- REQUIREMENT A: In the passage on access management in IP video systems, why does an administrator set up user accounts according to each user's role? Answer in one to three sentences.
- REQUIREMENT B: Carry on the passage on access management in IP video systems from its last sentence.

— start ARTICLE —

IAM is implemented in the system’s video management software. This software is at the heart of an IP video system and manages the display of live camera feeds from the network, handles the recording to networked video recorders, and provides a suite of tools for analysing recorded video. Video clips can be exported from the software for evidential purposes.

User management

IAM is supported in IP Video systems through the use of sophisticated user account features that allow a system administrator to customise accounts according to the role of the user. This prevents them from accessing unauthorised functionality and sensitive video feeds not appropriate to their role or position. The following details how IndigoVision’s ‘Control Center’ video and alarm management software implements user accounts, and is typical of high-end IP video systems.

— end ARTICLE —
— start INFORMATION PROVIDED —

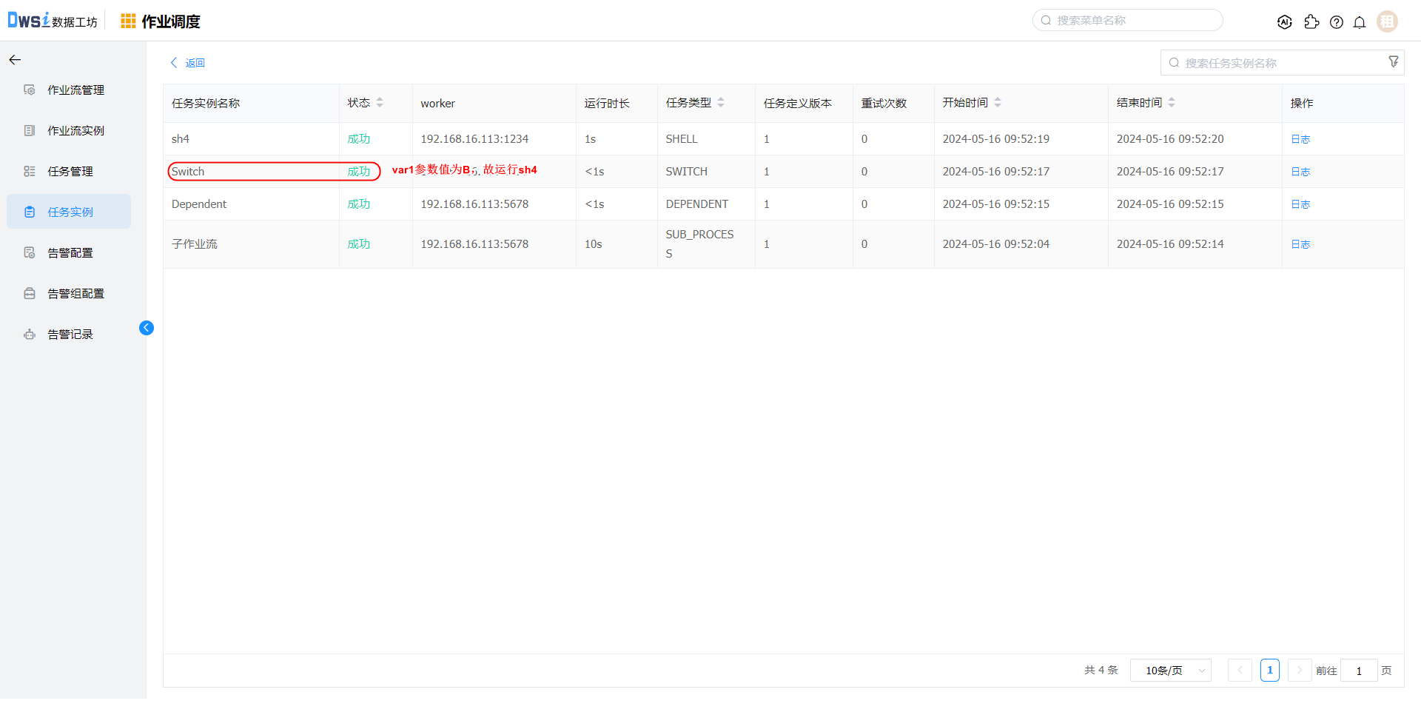Sort by 结束时间 column
1421x712 pixels.
1172,103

— end INFORMATION PROVIDED —

- EXPECTED ANSWER A: Tailoring accounts to each user's role keeps users out of functionality they are not authorized to use. It also keeps them from sensitive video feeds that are not appropriate to their role or position.

- EXPECTED ANSWER B:
When Control Center is first installed, a single user group is automatically created, containing the initial system administrator account. This administrator can then create other users and user groups. Each user must be a member of a user group, and this group governs what level of administrator functionality the user has access to. The three levels of user groups are full administrators, restricted administrators, and operators. Full administrators have access to all the management software functionality. Restricted administrators have access to all functionality, except for the creation, deletion and modification of user accounts and groups. Operators do not have access to administrator functionality and so they cannot change the site database. Each group can have multiple members and groups can have the same level of access, thus allowing multiple, full and restricted administrators in the same site database.

User access permissions enable the administrator to specify restrictions on how each user interacts with objects in the site database (camera, monitor, relay etc). The administrator can grant or deny access permissions for operator users and user groups. For example a camera has the following access permissions that can be granted or denied:

  • List – user can see this object in the Site Explorer.
  • View – user can view live video from the camera.
  • Playback – user can playback recorded footage from the camera.
  • Record – user can start and stop on-demand recording jobs from the camera.
  • Control – if camera has PTZ user can control it.
  • Transmit – user can transmit audio to camera.
  • Export – user can export recordings and take snapshots from camera.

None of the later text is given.